> [What is being asked]:
From the line that includes "The image size is (1456, 819)." down to the final line of the data below, copy every line exactly and leave the rest out.

> [Information shown]:
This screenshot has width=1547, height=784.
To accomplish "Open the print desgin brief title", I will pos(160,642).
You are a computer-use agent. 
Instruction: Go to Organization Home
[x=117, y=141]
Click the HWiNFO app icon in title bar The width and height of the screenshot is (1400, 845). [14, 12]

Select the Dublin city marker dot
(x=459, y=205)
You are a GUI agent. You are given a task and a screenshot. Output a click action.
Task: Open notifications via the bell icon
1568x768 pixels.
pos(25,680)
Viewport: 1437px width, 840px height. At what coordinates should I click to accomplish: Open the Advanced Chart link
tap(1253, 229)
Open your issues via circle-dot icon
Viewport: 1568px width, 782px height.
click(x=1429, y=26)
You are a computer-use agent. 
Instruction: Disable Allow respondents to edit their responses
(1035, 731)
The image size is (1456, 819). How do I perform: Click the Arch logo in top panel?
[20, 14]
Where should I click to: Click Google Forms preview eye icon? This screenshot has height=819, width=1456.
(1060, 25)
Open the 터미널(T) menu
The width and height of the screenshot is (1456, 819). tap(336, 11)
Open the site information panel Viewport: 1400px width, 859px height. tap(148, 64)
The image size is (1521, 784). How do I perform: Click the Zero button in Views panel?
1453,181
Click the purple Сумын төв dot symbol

> [Written reply]:
The image size is (1456, 819). How do I perform: Click the Arch logo in top panel?
[20, 14]
Where should I click to: Click Google Forms preview eye icon? This screenshot has height=819, width=1456.
(1060, 25)
Open the 터미널(T) menu
The width and height of the screenshot is (1456, 819). tap(336, 11)
Open the site information panel Viewport: 1400px width, 859px height. tap(148, 64)
The image size is (1521, 784). How do I perform: Click the Zero button in Views panel?
1453,181
Click the purple Сумын төв dot symbol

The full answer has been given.